# The data
______
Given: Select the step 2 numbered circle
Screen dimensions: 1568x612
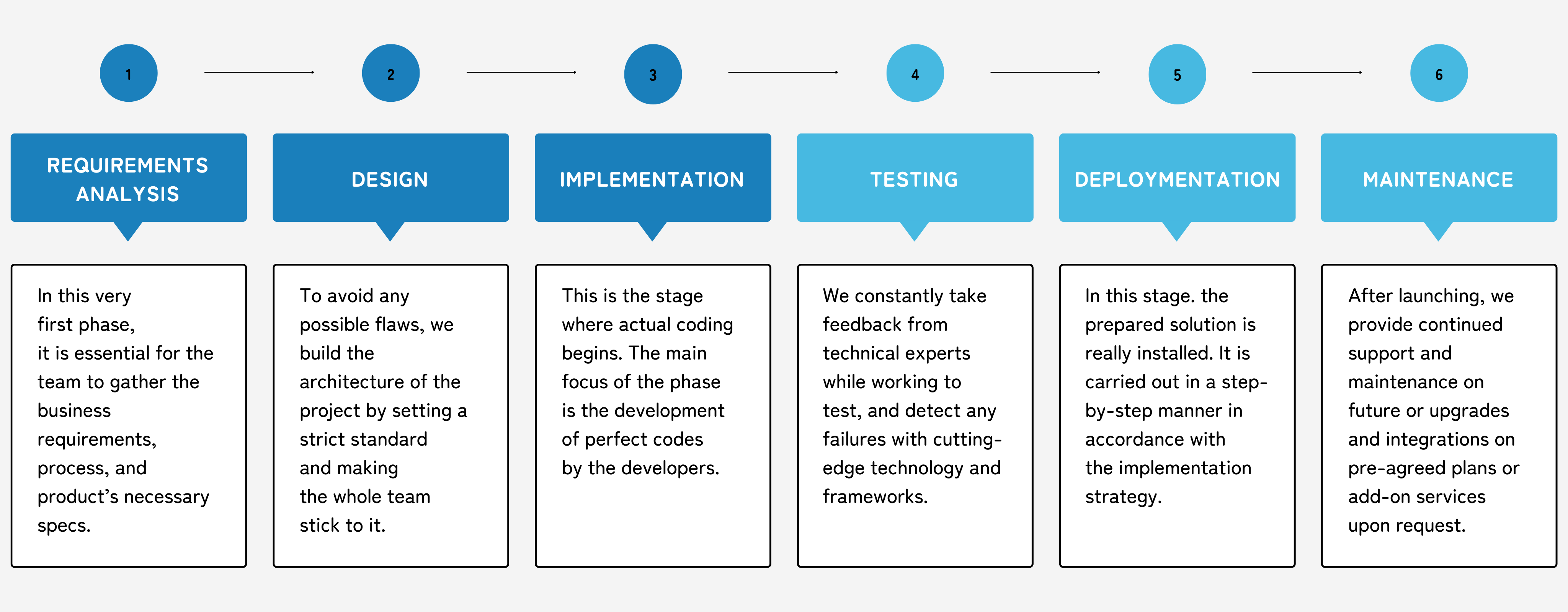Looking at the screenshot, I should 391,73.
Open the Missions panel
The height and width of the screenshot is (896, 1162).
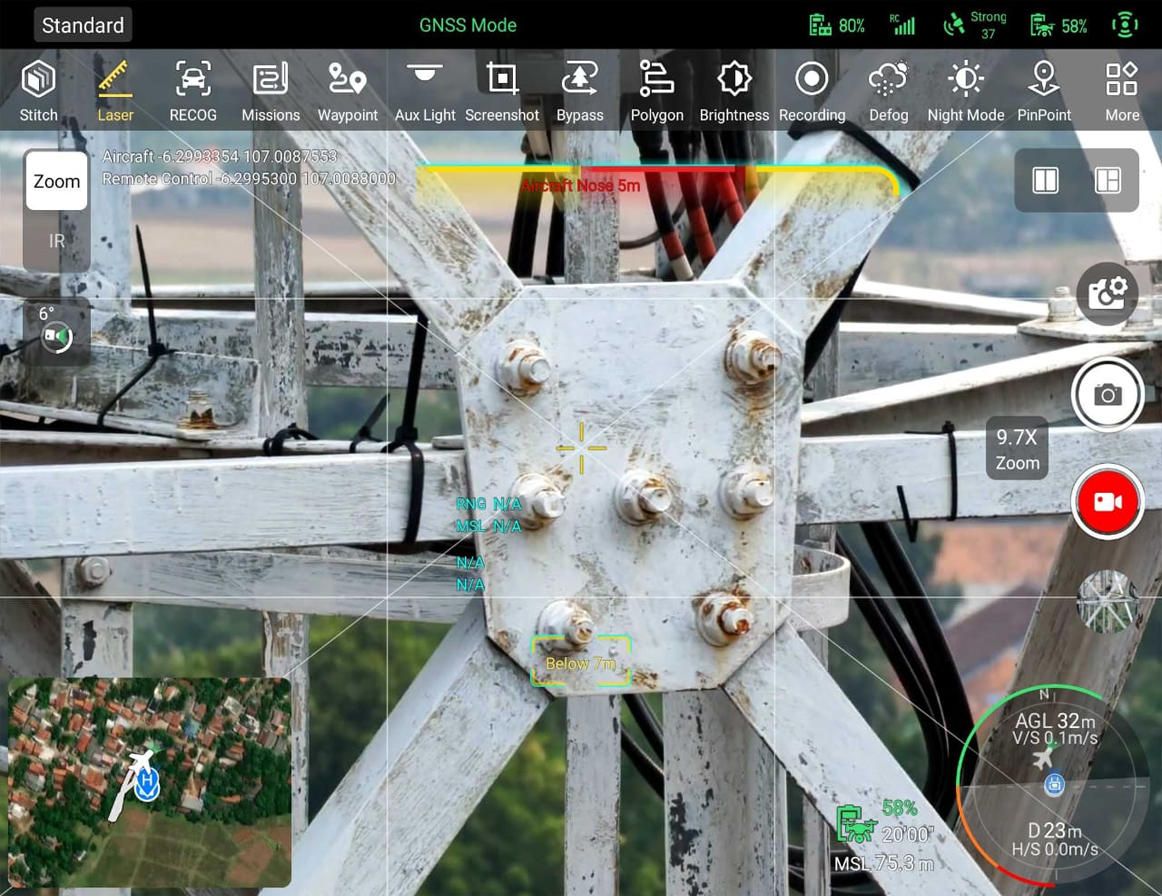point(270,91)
______
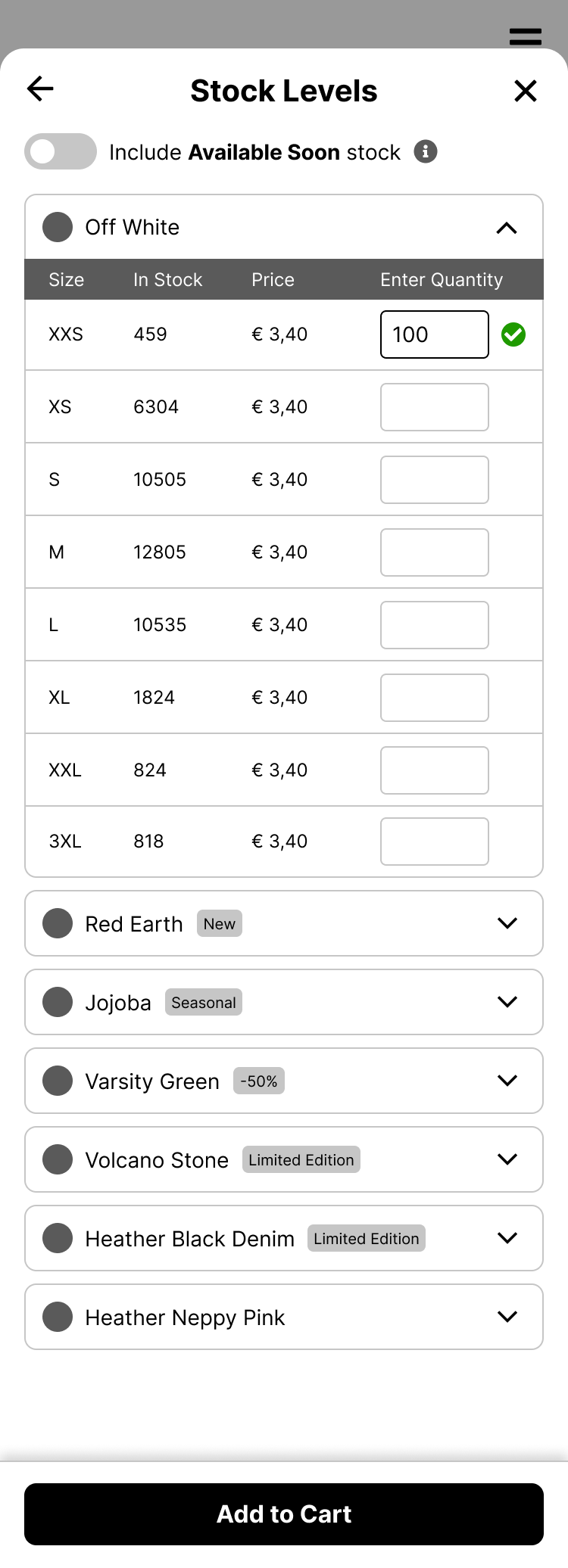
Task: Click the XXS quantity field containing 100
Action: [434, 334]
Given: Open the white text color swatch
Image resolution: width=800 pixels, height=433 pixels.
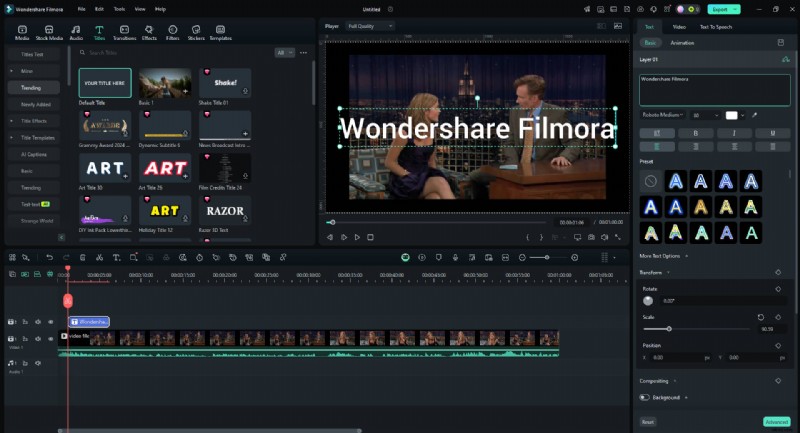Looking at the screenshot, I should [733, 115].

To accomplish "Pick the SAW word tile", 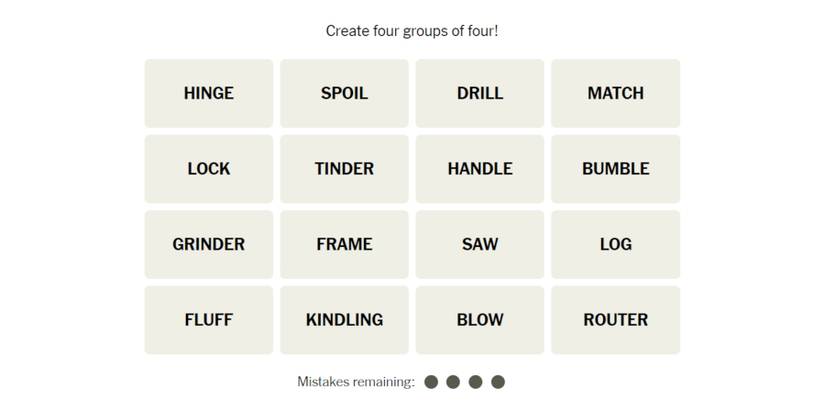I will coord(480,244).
______
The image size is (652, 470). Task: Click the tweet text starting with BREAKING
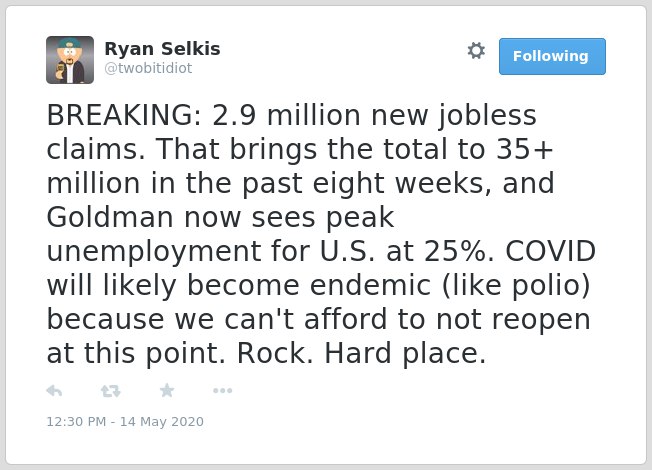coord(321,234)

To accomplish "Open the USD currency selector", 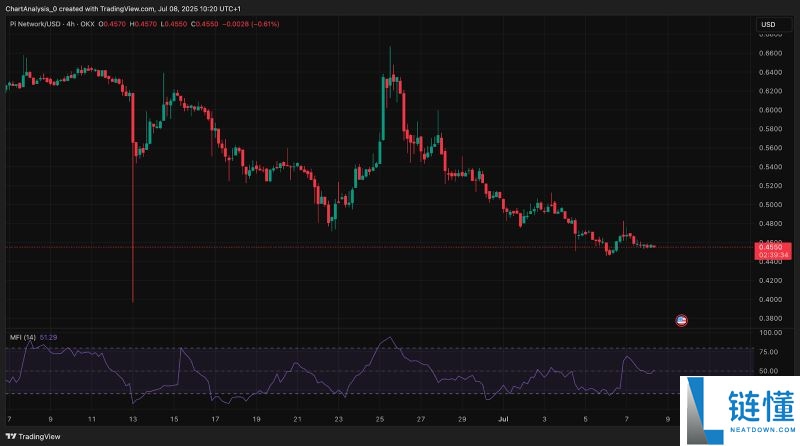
______
Your task is to copy only the lines above starting at the one containing "The image size" and ending at the one containing "the USD currency". Copy them exactly, both ends included, and omit the pictures.

# Exercise output
The image size is (652, 470). Task: Click the tweet text starting with BREAKING
coord(321,234)

To accomplish "Open the USD currency selector", 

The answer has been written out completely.